*EXERCISE DETAILS*.
Set down the material word for word, starting at the line that has "This screenshot has width=1456, height=819. How" and stopping after the line that has "click(1412, 127)". Leave the pictures out.

*SUPPLIED DATA*.
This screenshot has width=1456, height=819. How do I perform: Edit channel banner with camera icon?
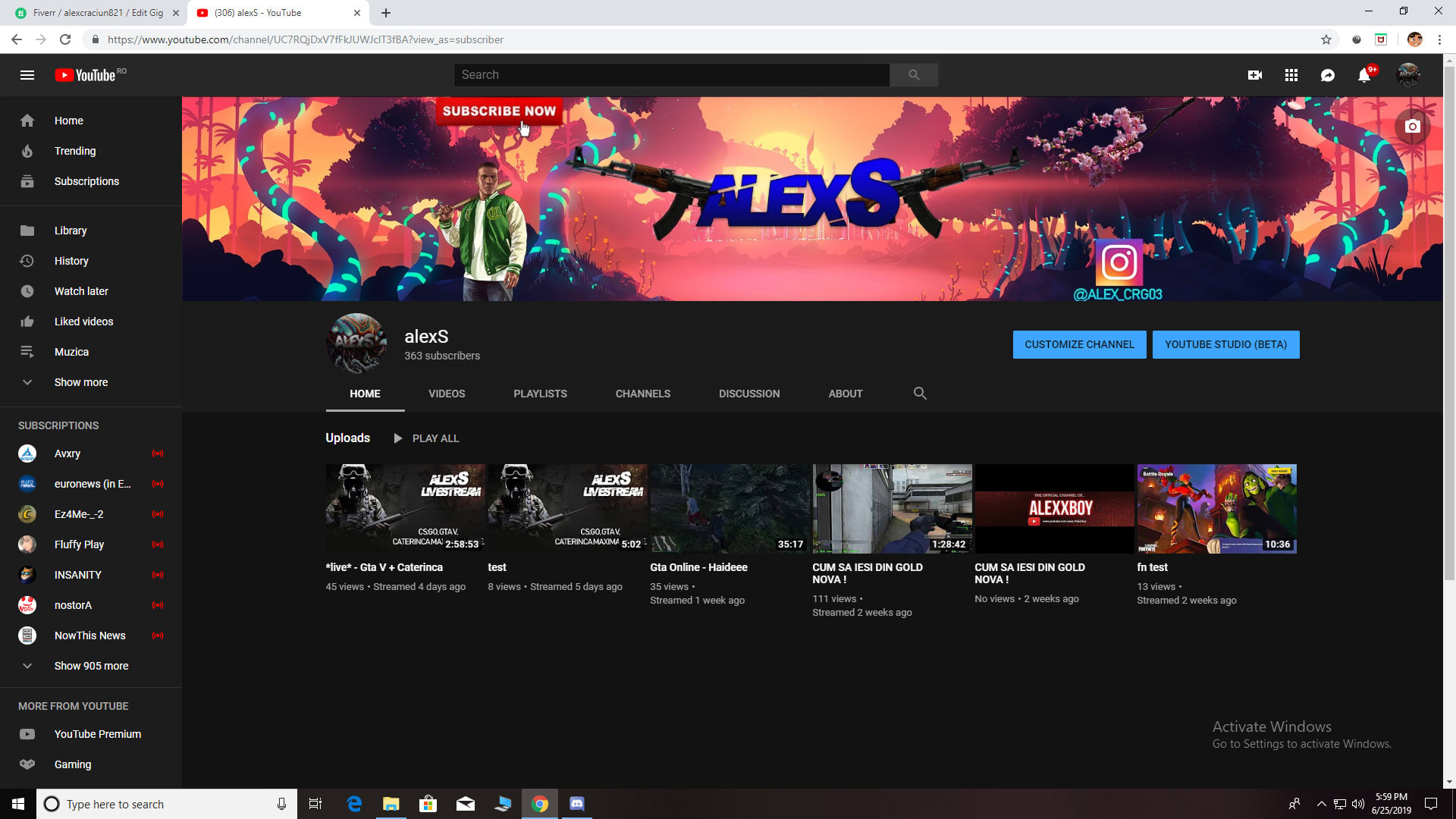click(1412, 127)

--

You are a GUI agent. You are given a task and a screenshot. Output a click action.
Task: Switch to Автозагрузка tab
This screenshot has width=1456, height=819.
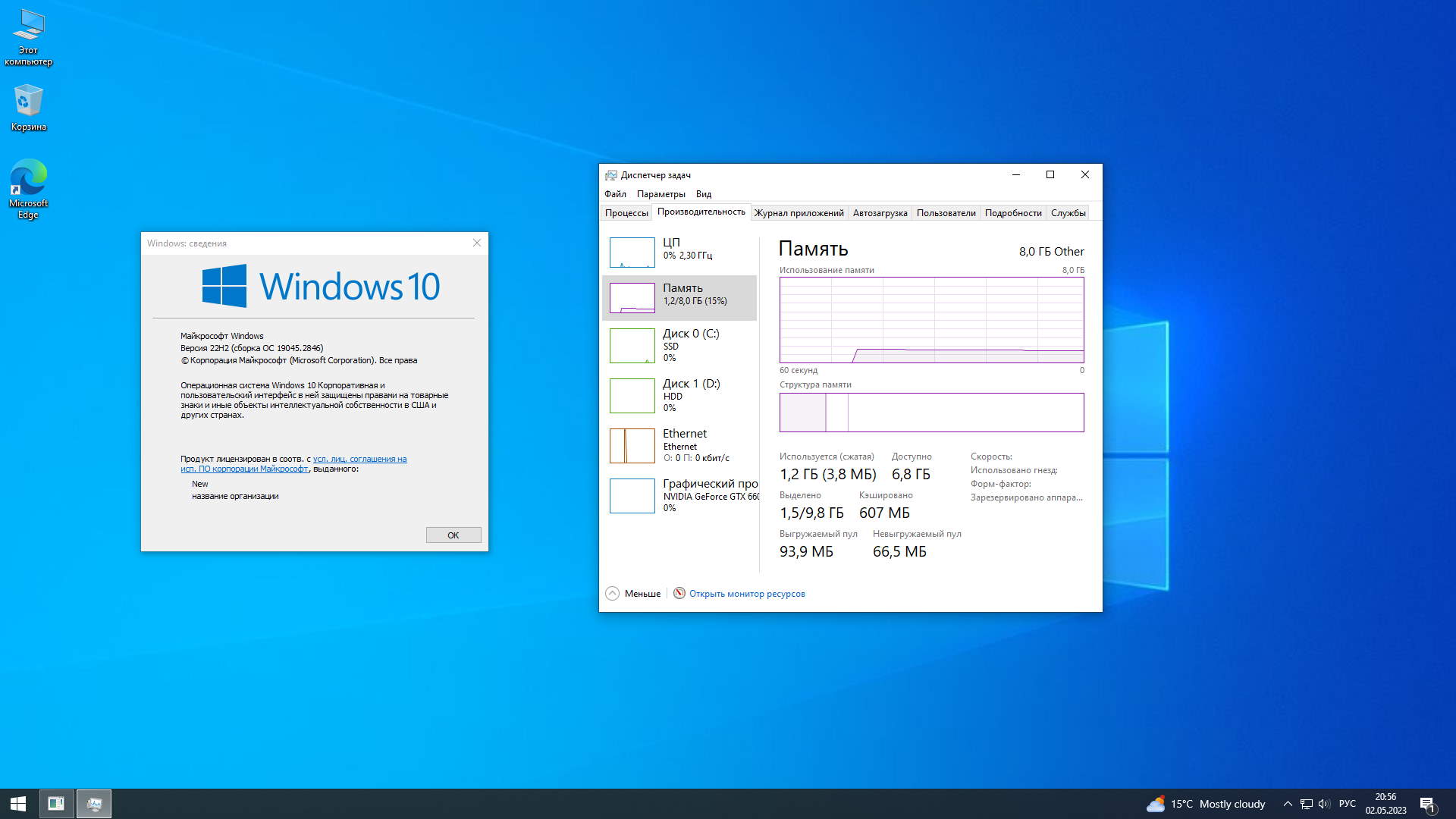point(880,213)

*RESPONSE*.
This screenshot has width=1456, height=819. How do I perform: Edit channel banner with camera icon?
click(1412, 127)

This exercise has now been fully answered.